RECORD EXTRACTS:
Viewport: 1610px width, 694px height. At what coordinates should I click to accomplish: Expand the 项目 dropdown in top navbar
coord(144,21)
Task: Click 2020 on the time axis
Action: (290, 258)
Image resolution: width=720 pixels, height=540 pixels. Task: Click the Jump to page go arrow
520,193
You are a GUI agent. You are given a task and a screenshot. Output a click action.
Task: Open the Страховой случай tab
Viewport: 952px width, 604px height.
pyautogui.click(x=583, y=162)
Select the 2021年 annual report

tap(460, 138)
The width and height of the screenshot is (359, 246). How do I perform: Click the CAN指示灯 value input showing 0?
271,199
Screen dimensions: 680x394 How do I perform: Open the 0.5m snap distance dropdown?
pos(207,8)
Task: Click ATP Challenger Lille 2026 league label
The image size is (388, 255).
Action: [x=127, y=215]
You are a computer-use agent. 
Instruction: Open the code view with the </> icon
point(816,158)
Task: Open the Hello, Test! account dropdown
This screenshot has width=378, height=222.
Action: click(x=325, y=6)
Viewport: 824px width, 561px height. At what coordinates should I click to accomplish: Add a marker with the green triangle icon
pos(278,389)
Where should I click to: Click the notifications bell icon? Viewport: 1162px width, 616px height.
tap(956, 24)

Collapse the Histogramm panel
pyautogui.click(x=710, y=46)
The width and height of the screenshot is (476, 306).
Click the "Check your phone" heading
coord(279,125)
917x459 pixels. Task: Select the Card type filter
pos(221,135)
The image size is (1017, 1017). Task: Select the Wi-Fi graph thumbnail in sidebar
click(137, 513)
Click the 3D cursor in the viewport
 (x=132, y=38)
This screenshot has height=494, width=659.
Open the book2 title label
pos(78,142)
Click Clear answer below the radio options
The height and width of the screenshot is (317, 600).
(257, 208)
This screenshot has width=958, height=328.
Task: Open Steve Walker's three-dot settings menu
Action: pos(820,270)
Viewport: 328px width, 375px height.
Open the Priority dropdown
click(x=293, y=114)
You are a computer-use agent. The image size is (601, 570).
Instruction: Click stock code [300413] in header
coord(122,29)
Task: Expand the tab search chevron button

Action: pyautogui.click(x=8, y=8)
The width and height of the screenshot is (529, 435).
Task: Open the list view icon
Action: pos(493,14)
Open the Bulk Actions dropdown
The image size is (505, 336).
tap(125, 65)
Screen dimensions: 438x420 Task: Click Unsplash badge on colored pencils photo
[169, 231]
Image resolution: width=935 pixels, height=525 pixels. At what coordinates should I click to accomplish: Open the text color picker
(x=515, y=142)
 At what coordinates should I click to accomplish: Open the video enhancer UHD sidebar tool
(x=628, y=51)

YOUR INSTRUCTIONS:
Extract, word for word, each line of the listing above.

EXERCISE SOLUTION:
Viewport: 1610px width, 694px height. At what coordinates should I click to accomplish: Expand the 项目 dropdown in top navbar
coord(144,21)
Task: Click 2020 on the time axis
Action: (290, 258)
Image resolution: width=720 pixels, height=540 pixels. Task: Click the Jump to page go arrow
520,193
You are a GUI agent. You are given a task and a screenshot. Output a click action.
Task: Open the Страховой случай tab
Viewport: 952px width, 604px height.
pyautogui.click(x=583, y=162)
Select the 2021年 annual report

tap(460, 138)
The width and height of the screenshot is (359, 246). How do I perform: Click the CAN指示灯 value input showing 0?
271,199
Screen dimensions: 680x394 How do I perform: Open the 0.5m snap distance dropdown?
pos(207,8)
Task: Click ATP Challenger Lille 2026 league label
The image size is (388, 255).
Action: [x=127, y=215]
You are a computer-use agent. 
Instruction: Open the code view with the </> icon
point(816,158)
Task: Open the Hello, Test! account dropdown
This screenshot has width=378, height=222.
Action: click(x=325, y=6)
Viewport: 824px width, 561px height. At what coordinates should I click to accomplish: Add a marker with the green triangle icon
pos(278,389)
Where should I click to: Click the notifications bell icon? Viewport: 1162px width, 616px height.
tap(956, 24)

Collapse the Histogramm panel
pyautogui.click(x=710, y=46)
The width and height of the screenshot is (476, 306).
Click the "Check your phone" heading
coord(279,125)
917x459 pixels. Task: Select the Card type filter
pos(221,135)
The image size is (1017, 1017). Task: Select the Wi-Fi graph thumbnail in sidebar
click(137, 513)
Click the 3D cursor in the viewport
 (x=132, y=38)
This screenshot has height=494, width=659.
Open the book2 title label
pos(78,142)
Click Clear answer below the radio options
The height and width of the screenshot is (317, 600).
(257, 208)
This screenshot has width=958, height=328.
Task: Open Steve Walker's three-dot settings menu
Action: pos(820,270)
Viewport: 328px width, 375px height.
Open the Priority dropdown
click(x=293, y=114)
You are a computer-use agent. The image size is (601, 570).
Instruction: Click stock code [300413] in header
coord(122,29)
Task: Expand the tab search chevron button

Action: pyautogui.click(x=8, y=8)
The width and height of the screenshot is (529, 435).
Task: Open the list view icon
Action: pos(493,14)
Open the Bulk Actions dropdown
The image size is (505, 336).
tap(125, 65)
Screen dimensions: 438x420 Task: Click Unsplash badge on colored pencils photo
[169, 231]
Image resolution: width=935 pixels, height=525 pixels. At what coordinates should I click to accomplish: Open the text color picker
(x=515, y=142)
 At what coordinates should I click to accomplish: Open the video enhancer UHD sidebar tool
(x=628, y=51)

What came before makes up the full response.